Anyone who was once a child--or is still a child!--will get a huge kick out of the installation of Chris Burden's Metropolis at the Los Angeles County Museum of Art. At yesterday's preview for the media, the enchantment was evident all around. And why not? It's a "small world,"
room-sized fantasy city of the future, complete with monumental high rises, apartment and office buildings, old-fashioned trolley cars and trains, sedate in their movement along small-guage tracks when compared to the headlong dash of computer-directed automobile traffic.

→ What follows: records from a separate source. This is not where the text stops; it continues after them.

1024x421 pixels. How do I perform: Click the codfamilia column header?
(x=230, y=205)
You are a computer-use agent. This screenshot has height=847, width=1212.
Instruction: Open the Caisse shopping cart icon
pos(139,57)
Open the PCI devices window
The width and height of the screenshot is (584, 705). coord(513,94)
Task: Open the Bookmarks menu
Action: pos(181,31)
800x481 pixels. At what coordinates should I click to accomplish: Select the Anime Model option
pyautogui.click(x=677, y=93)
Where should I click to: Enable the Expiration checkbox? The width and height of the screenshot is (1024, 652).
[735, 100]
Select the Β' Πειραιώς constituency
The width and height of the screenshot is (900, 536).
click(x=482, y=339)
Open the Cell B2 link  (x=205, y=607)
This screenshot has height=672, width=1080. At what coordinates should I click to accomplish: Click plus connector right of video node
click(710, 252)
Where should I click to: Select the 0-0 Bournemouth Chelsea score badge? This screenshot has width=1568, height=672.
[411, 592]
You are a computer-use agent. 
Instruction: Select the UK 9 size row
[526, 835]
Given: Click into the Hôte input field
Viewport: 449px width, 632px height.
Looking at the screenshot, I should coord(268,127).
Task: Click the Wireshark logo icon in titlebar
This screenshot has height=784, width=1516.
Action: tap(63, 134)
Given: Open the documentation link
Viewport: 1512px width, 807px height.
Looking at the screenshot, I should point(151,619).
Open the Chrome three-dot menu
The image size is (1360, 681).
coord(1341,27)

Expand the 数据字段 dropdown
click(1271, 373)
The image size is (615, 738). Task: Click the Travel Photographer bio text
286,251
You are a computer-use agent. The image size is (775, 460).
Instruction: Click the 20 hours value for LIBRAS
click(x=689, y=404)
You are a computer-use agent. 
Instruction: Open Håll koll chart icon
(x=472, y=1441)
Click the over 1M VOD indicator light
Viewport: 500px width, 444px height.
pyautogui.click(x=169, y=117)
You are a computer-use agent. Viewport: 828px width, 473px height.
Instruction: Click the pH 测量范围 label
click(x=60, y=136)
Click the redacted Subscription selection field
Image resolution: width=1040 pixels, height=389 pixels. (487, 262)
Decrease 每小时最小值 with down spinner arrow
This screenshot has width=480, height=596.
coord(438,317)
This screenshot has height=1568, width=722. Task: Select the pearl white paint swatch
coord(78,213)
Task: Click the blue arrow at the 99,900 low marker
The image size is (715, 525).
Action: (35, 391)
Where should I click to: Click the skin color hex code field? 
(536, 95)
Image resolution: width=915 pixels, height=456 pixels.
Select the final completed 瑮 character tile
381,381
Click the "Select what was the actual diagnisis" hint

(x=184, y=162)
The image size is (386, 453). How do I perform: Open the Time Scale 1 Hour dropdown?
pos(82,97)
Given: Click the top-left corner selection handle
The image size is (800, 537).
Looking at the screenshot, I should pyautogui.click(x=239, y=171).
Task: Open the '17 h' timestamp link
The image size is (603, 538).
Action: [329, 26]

As Burden posited in his brief preliminary remarks, city traffic in the future may well all be remote-controlled, fast and driverless, as commuters head each in their separate vehicles to their destinations. The artist's vision, here, is a mind-bendingly intricate system of roller-coaster tracks, where closely serried, undulating lines of tiny, colorful Tinker Toy cars are hoisted up long, steep ramps...

(The pictures, and the regrettably poor quality video below, are all mine. In this instance, LACMA did not object to photography. Visit LACMA's site, linked above, for better images and videos.)

... and released at the top to whizz downhill at breakneck speed...


... each at its own pace. I saw no parking lot or unloading area where cars could come to rest for even an instant, so the impression is of uninterrupted mechanized mania, where actual human beings are hidden from sight in their vehicles, behind the steel and glass exteriors of office towers, or in their tall apartment buildings. Metropolis seems to exist for no other purpose than its own unendingly busy existence.


In a contemporary art world where so much of what is shown in galleries and museums requires being in on the conventions and the current trends, Chris Burden has consistently produced work that, at one level at least, invites even the uninitiated to participate--sometimes, indeed, with anger or revulsion; but often, as in this case, with the kind of pleasure that we all felt as kids--the pleasure involved in putting things together, building with blocks and racing cars or running model trains. In this respect, Burden speaks to the child in all of us who loves to play. At the purely emotional level, his work evokes an immediate response from these depths of memory.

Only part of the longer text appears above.